Vertex Pharmaceuticals (VRTX)
Vertex Pharmaceuticals (NASDAQ:VRTX) traded in a narrow range of between $180-$190 for most of 2019, only to fall below $168 in recent sessions. Investors may be getting nervous over its valuation, where its forward P/E is 28 times.
Vertex grows through investing in transformative medicines that offer a benefit, regardless of modality. It develops drugs for cystic fibrosis while expanding its pipeline. In 2018, it initiated clinical development of CRISPR-Cas9 treatment in Beta –Thalassemia and Sickle cell disease. This year, it aims to advance one or more compounds from research into clinical development.
Vertex reported revenue from the CF product line topping $3.04 billion in 2018, up from $2.17 billion in 2017. The company saw a sharp increase in the number of patients being treated by its approved medicines. The launch of Symdeko in the U.S. and multiple label expansions for Kalydeco and Orkambi also added meaningfully to results.

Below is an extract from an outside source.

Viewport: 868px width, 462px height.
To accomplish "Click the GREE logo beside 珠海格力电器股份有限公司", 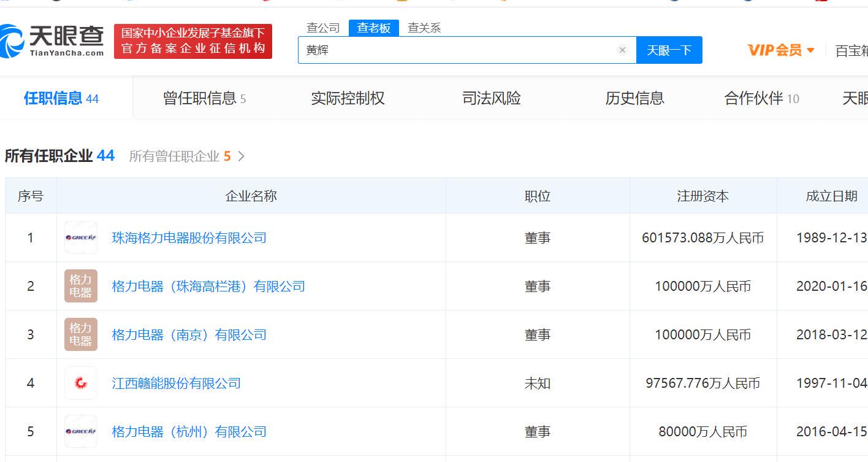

In 2019 and beyond, the company forecasts that with a triple combination regimen, it has the potential to increase treatment from ~44,000 to ~68,000 worldwide.

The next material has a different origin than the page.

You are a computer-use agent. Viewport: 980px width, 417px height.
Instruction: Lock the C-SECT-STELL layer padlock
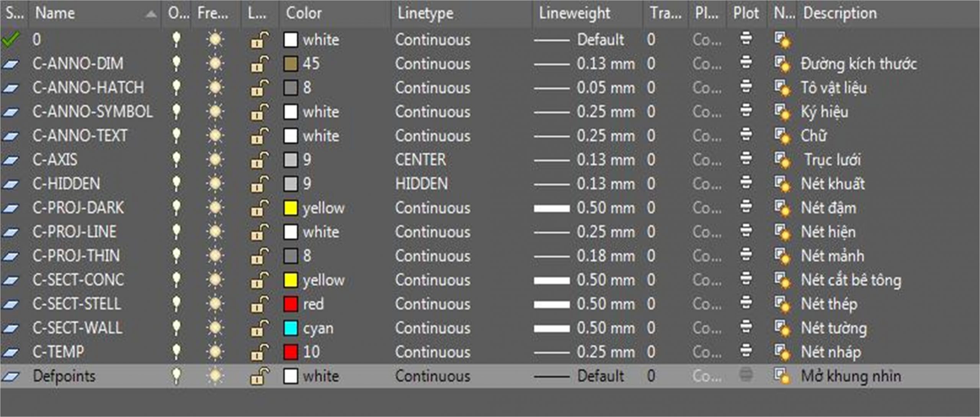coord(259,304)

Non-GAAP operating income also grew sharply, from $564 million in 2017 to $1.11 billion in 2018. For 2019, Vertex forecasts operating income of $1.35 billion.
The 15 analysts who cover VRTX stock have, according to Tipranks, $209 price target, which implies the stock could rise by 23% in the next year. Investors should look at Vertex after the stock’s recent drop.
Bluebird bio (BLUE)
Bluebird bio (NASDAQ:BLUE) fell about 12% in the last week alone, on no company-specific news. Just as markets quickly forgot the strong quarterly earnings report for the other biotech stocks mentioned, investors did the same with BLUE stock.

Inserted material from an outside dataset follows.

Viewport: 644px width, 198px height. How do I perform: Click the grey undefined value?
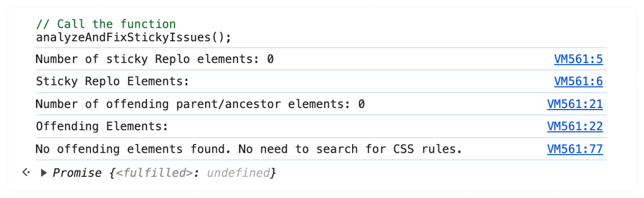click(x=238, y=173)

Bluebird expects LentiGlobin in TDT, a gene therapy, to win approval in 2019. But the company said the launch will be country-by-country progressive in Europe. The upside of this approach is that the company will not commit any major hiccups on the launch. The downside is that the revenue growth from sales will be slow. However, this should not concern investors who have a long-term time horizon in mind.
Last December 2018, the company presented new data for LentiGlobin in patients with transfusion-dependent β-thalassemia (TDT). It also discussed results for its Phase 1/2 HGB-206 study. And in November 2018, it completed enrollment for its Phase 2 study evaluating the efficacy and safety of bb2121 in patients with relapsed/refractory multiple myeloma.
Bluebird ended the fourth quarter with $1.9 billion in cash equivalents and marketable securities. With the most recent cash raise of $600.6 million in July 2018, the company is unlikely to issue any more shares in the short-term. Instead, the company may invest prudently in its clinical studies to advance drug development. Any good news from these studies will drive the stock price back to yearly highs.
Disclosure: As of this writing, the author did not hold a position in any of the aforementioned securities.